▸ Problem statement
Exact copy, no pictures: set down the lines from the one holding "978-42-45 (1115, 1526)" through the final line of the records below.

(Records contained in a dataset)
☆ ☆ ☆ ☆

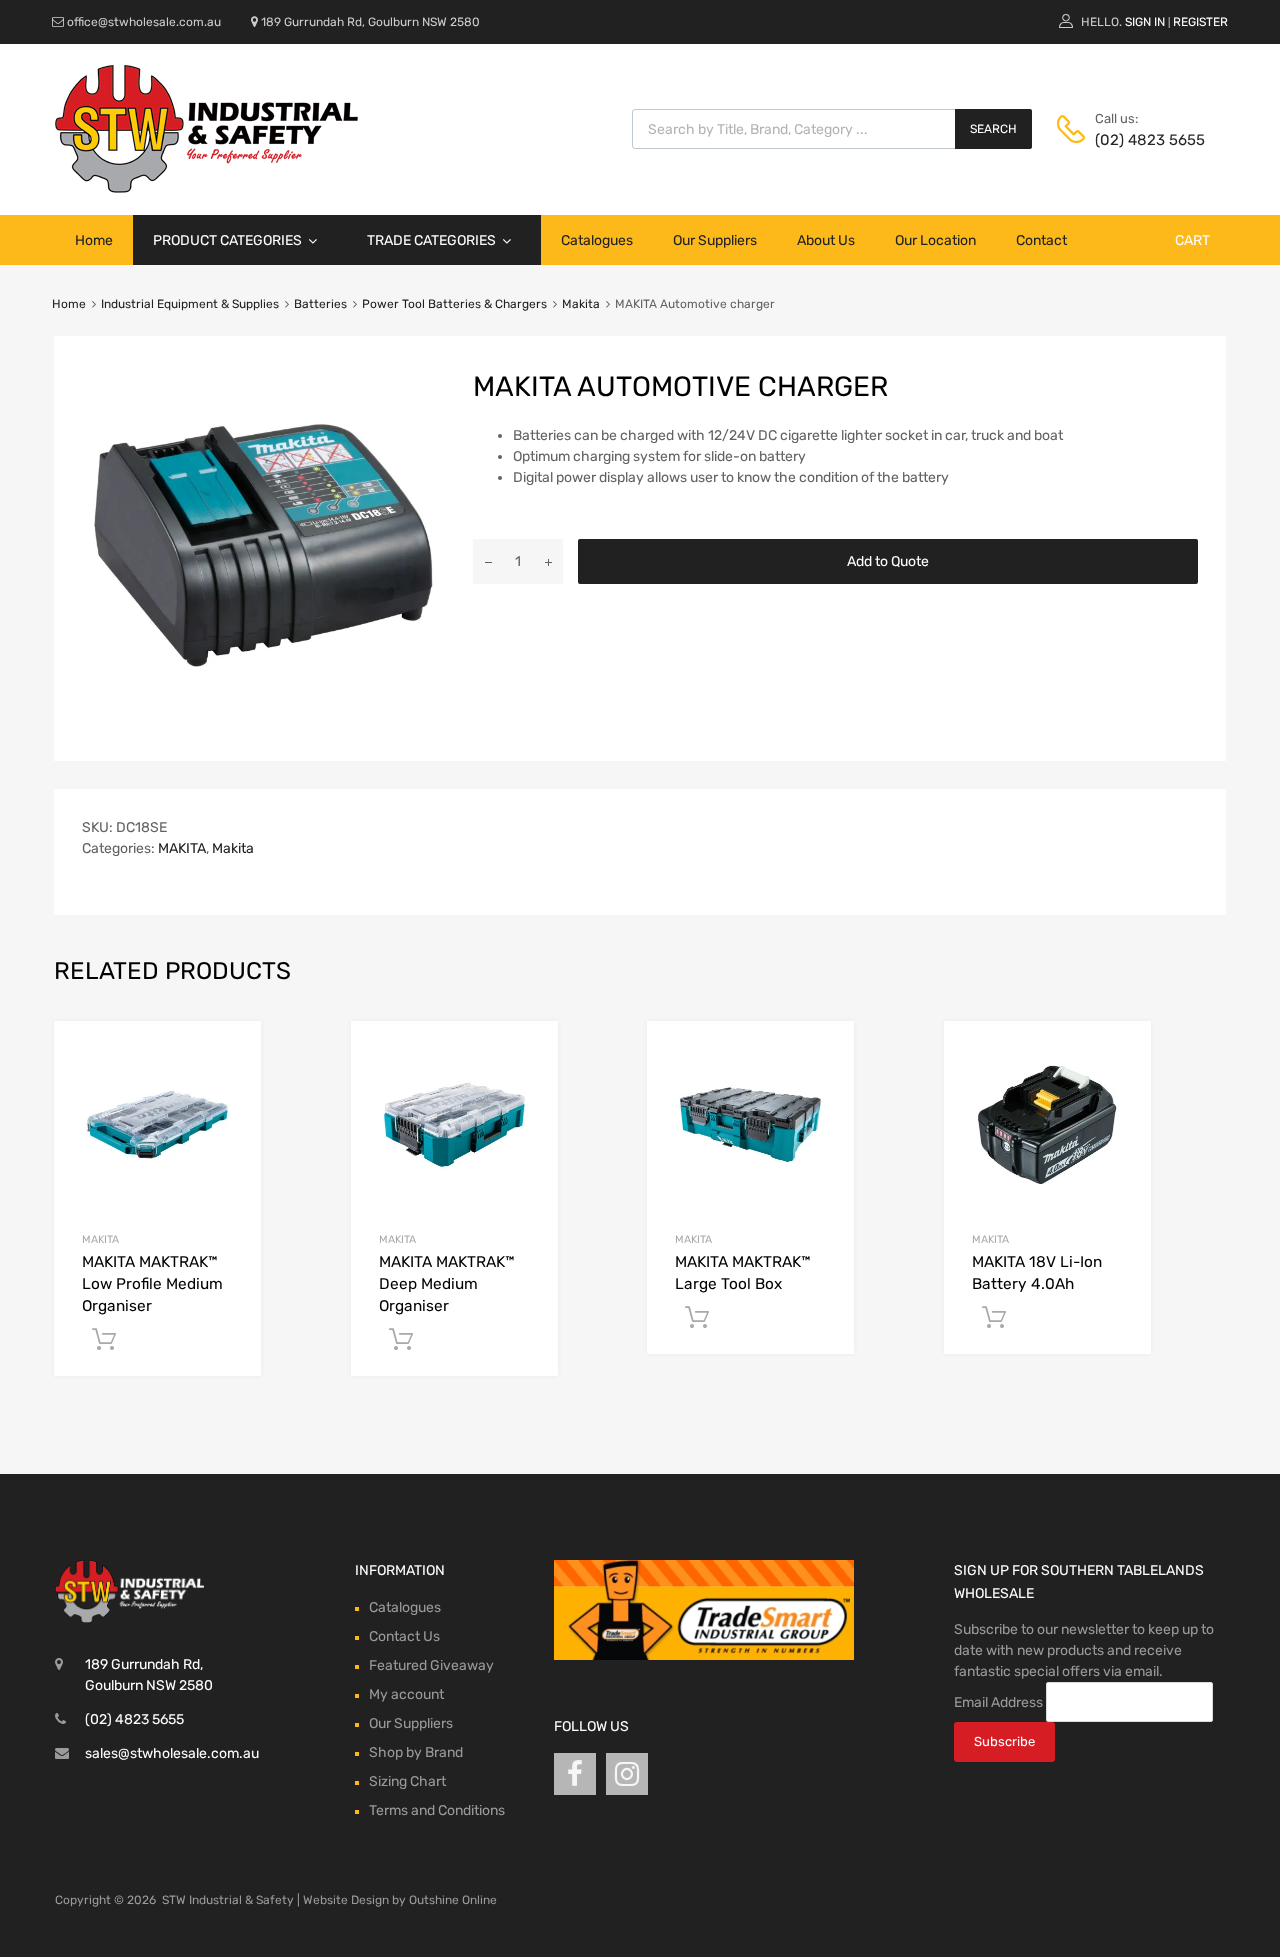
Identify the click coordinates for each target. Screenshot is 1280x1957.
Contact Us (404, 1636)
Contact (1041, 240)
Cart (1192, 240)
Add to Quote (888, 561)
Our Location (935, 240)
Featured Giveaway (431, 1665)
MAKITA (182, 848)
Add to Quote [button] (104, 1340)
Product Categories (227, 240)
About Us (826, 240)
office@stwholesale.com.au (144, 22)
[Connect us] (575, 1774)
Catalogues (597, 240)
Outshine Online (453, 1900)
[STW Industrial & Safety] (206, 188)
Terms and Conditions (437, 1810)
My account (406, 1694)
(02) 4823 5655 (1144, 140)
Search (993, 129)
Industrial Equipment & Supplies (190, 304)
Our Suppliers (715, 240)
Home (94, 240)
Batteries (320, 304)
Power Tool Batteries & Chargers (454, 304)
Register (1200, 22)
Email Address (998, 1702)
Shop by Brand (416, 1752)
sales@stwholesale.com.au (172, 1753)
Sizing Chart (407, 1781)
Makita (581, 304)
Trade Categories (431, 240)
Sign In (1145, 22)
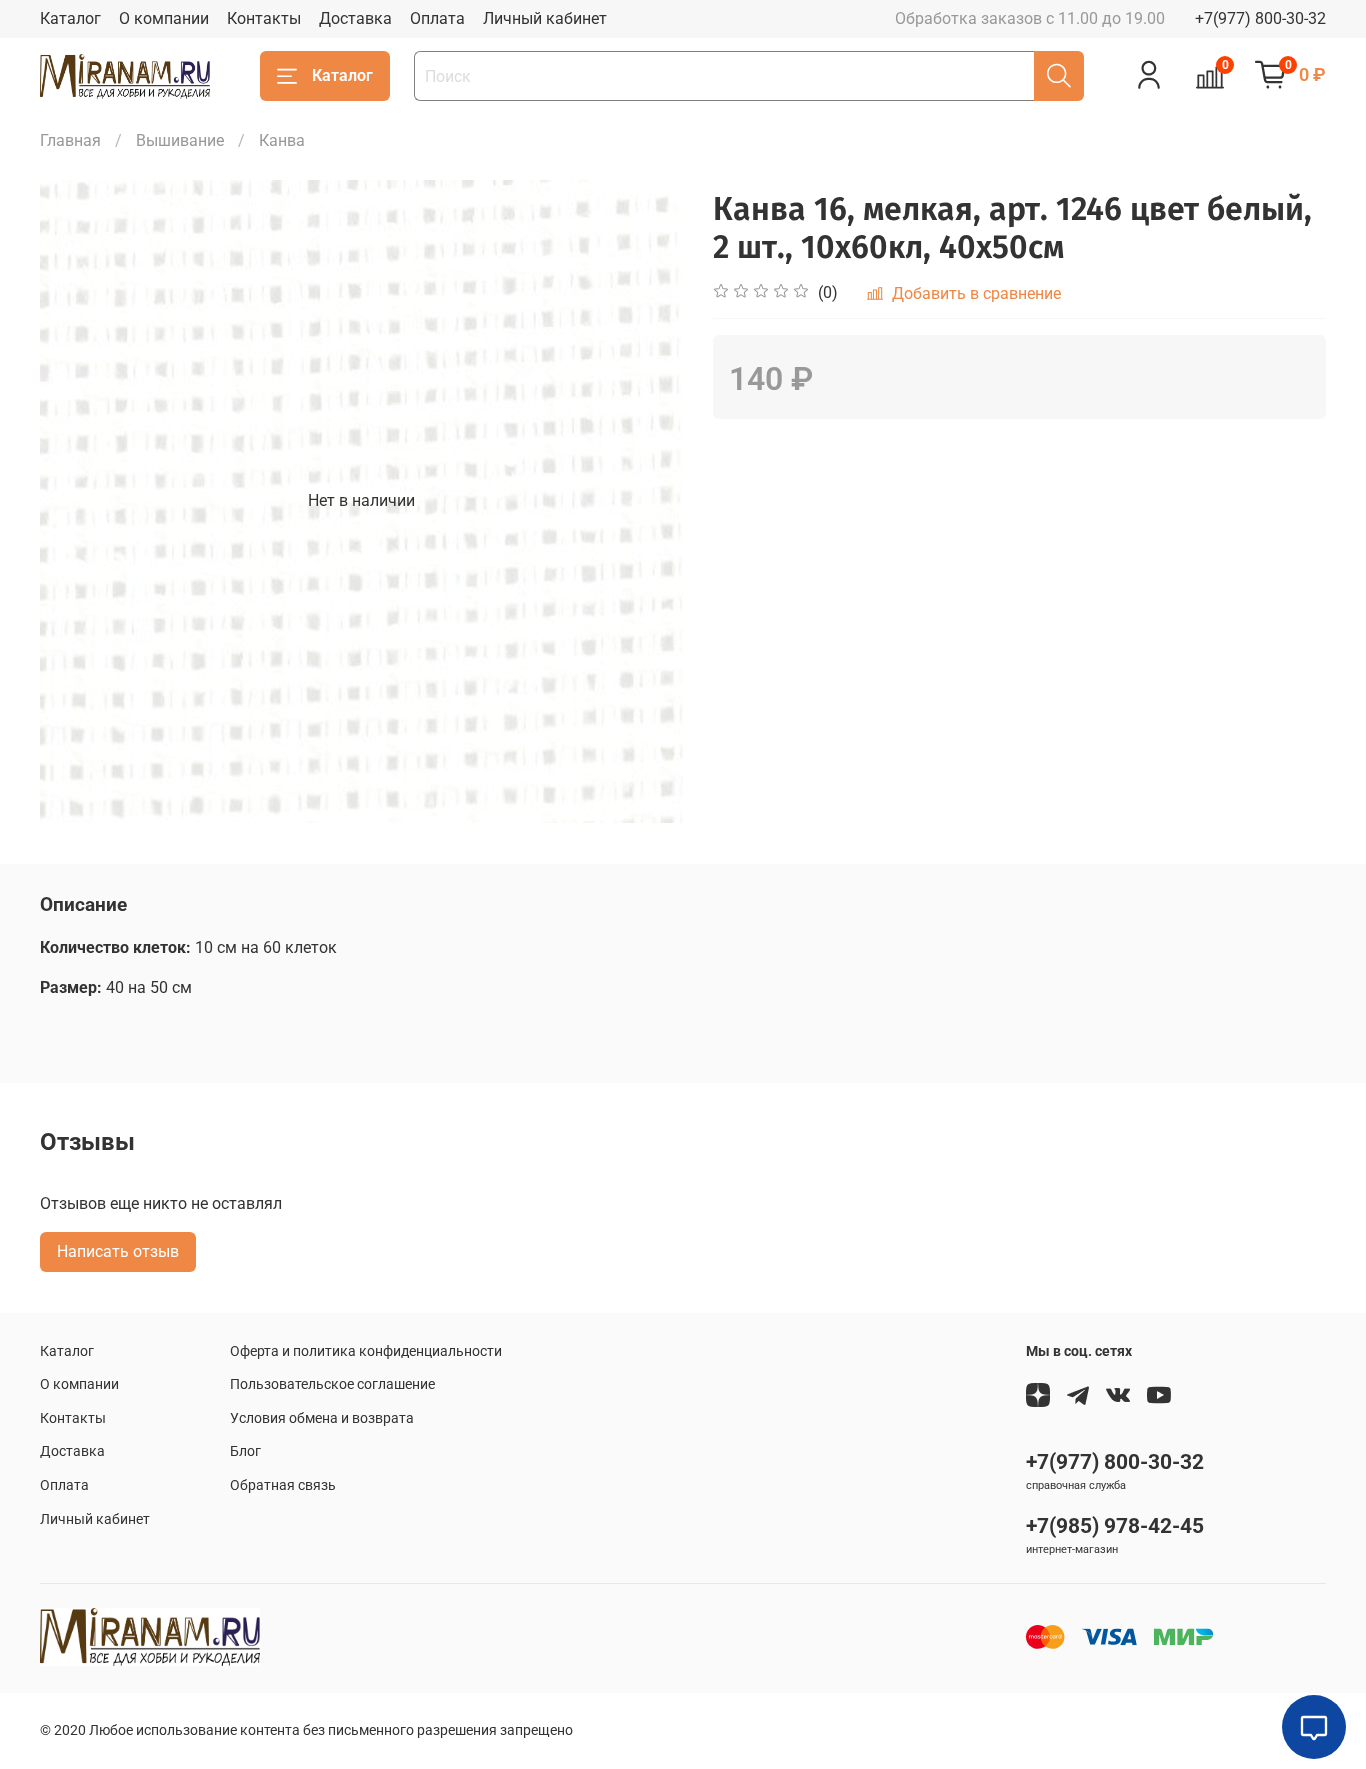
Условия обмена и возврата (322, 1418)
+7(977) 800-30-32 (1260, 18)
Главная (70, 140)
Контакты (264, 18)
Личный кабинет (545, 18)
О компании (164, 18)
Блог (245, 1451)
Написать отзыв (118, 1251)
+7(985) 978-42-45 (1115, 1526)
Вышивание (180, 140)
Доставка (355, 18)
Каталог (70, 18)
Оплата (437, 18)
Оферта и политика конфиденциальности (366, 1351)
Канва (282, 140)
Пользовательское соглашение (332, 1384)
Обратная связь (283, 1485)
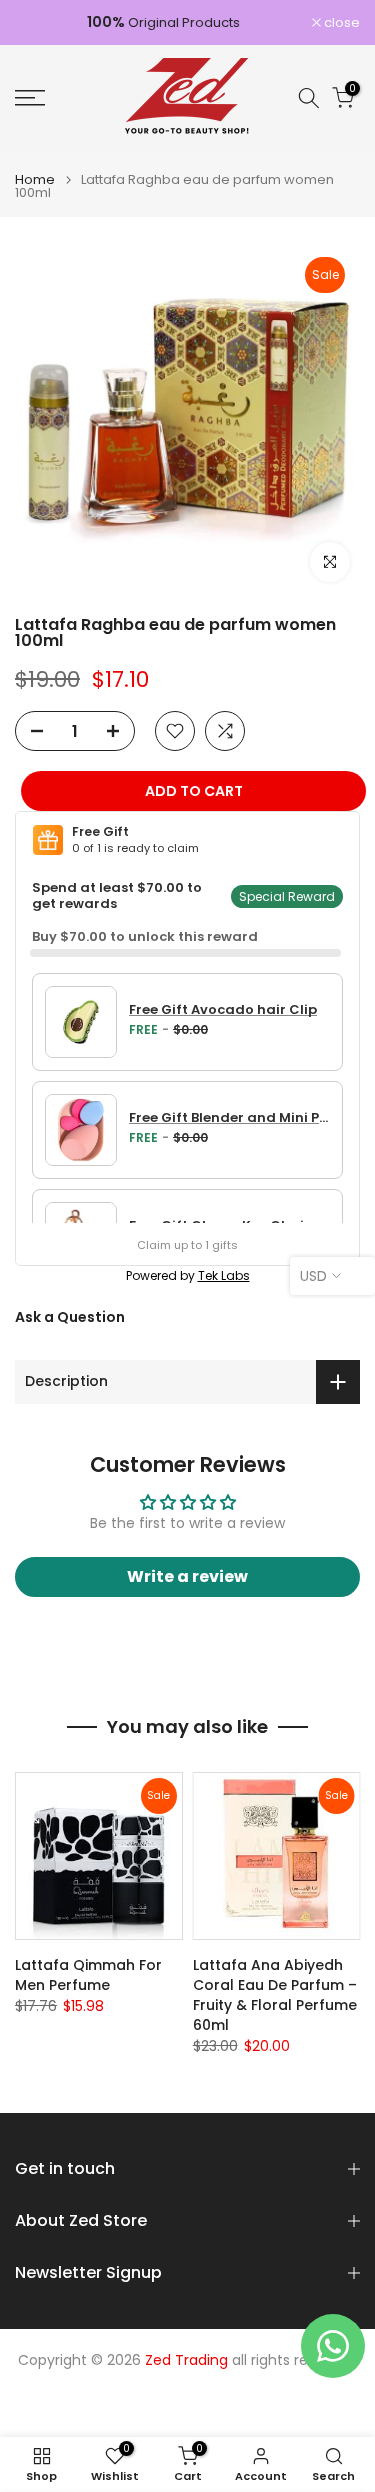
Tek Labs (224, 1275)
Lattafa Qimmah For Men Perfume (88, 1975)
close (340, 22)
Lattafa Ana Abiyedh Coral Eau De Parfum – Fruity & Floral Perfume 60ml (275, 1995)
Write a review (187, 1576)
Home (35, 179)
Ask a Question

☆ ☆ ☆ ☆

▸ Output of the exercise
+7(985) 978-42-45 (1115, 1526)
Вышивание (180, 140)
Доставка (355, 18)
Каталог (70, 18)
Оплата (437, 18)
Оферта и политика конфиденциальности (366, 1351)
Канва (282, 140)
Пользовательское соглашение (332, 1384)
Обратная связь (283, 1485)
Tek Labs (224, 1275)
Lattafa Qimmah For Men Perfume (88, 1975)
close (340, 22)
Lattafa Ana Abiyedh Coral Eau De Parfum – Fruity & Floral Perfume 60ml (275, 1995)
Write a review (187, 1576)
Home (35, 179)
Ask a Question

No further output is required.